Yes, I think it is right to focus hard on these efficiency measures, but there is considerable uncertainty as to the level of savings possible, the level of public appetite for efficiency, our ability to change behaviour. So, as stated, I would like to see these efforts running parallel to schemes that can deliver certain gains, with relatively small investment within a short time-scale, namely Chalk Streams First type abstraction realignment schemes, and the Grand Union Canal and Severn to Thames transfers.
9. The plan assumes that the Government will introduce new policies that will support more efficient use of water across society – through labelling of water-using products by 2024, introducing a minimum standard for all water using products by 2040 and tightening the water efficiency requirements within the Building Regulations for new homes by 2060. Do you support these interventions and the timing of their introduction?
Yes. But the biggest impact would be made by metering and block tariffs. Not invisible meters under the pavement, but meters by the kitchen sink that you can see every day, whirring round and round next to a price meter, just like when you fill your car with petrol.
10. Do you think it is appropriate for Temporary Use Bans and Non-Essential Use Bans, that reduce demand for water further during droughts, to be used as options in this regional plan?
Yes.
11. Do you agree with the mix of options that provide new water supplies for the region within our plan – reservoirs, desalination, water recycling, new transfers, improved abstraction from groundwater storage and ASR schemes? Do you think that some options should feature more or less in our plan to secure future water supplies?
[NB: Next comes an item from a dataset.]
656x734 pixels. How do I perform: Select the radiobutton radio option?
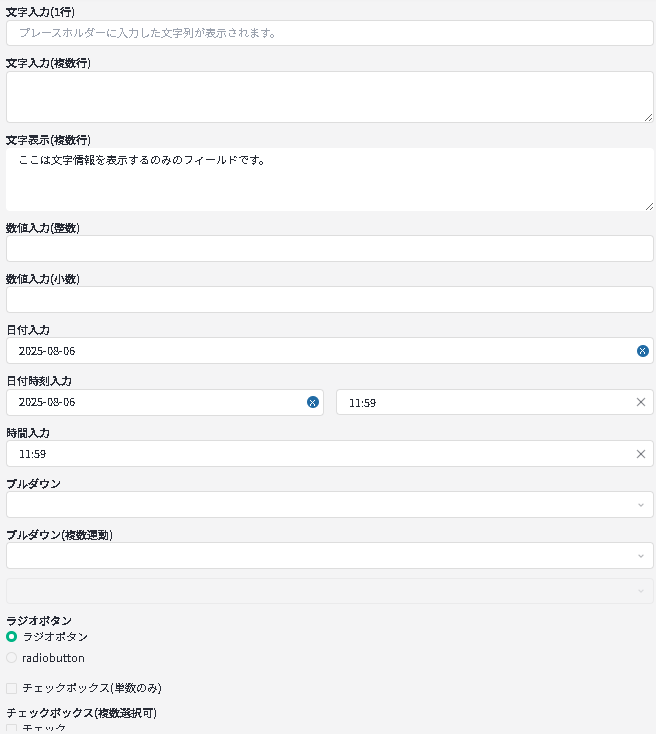[12, 658]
As stated inter-regional transfers should feature more prominently and we should fight hard against the daft collateral implications of this new 1:500 planning.
I am disappointed to not see Chalk Streams First flow recovery as a specific water-resource option within the plan.
12. Do you support the use of new, potentially long pipelines to move water around the region?
Yes.
13. We have identified where water companies might investigate a number of new, more innovative nature-based solutions to improve the region’s water catchments. Whilst these options can provide multiple benefits, the fact they are still relatively new can make it more difficult to be certain of the benefits that will be delivered and the return on investment. Do you agree that we should promote new, more innovative nature-based solutions in our plan to develop a better understanding of their future value and role in delivering water supplies and wider environmental improvements?
Yes. Especially if Chalk Streams First qualifies as a nature-based solution.
14. Do you support our approach to stop using the majority of Drought Orders and Permits – only continuing to use a limited number during droughts until we achieve one in 500-year drought resilience, and stopping their use after 2040, unless we experience a drought more severe than a one in 500-year event?
Yes. But personally I would endorse the use of schemes such as the West Berkshire Groundwater Scheme to fill in that 1:100 or 1:500 hole and thus allow the deployable output of flow recovery to be factored into water resources according to the more average pattern of recharge and flow.
15. Overall, do you agree that the emerging plan, which presents the most cost-efficient adaptive planning solution, should be used as the basis to further develop our draft best value regional plan?
Yes. All the above caveats and comments notwithstanding.
16. Finally, do you have any other comments about our emerging regional plan? If so, please give more details below.
Thank you for the opportunity to contribute.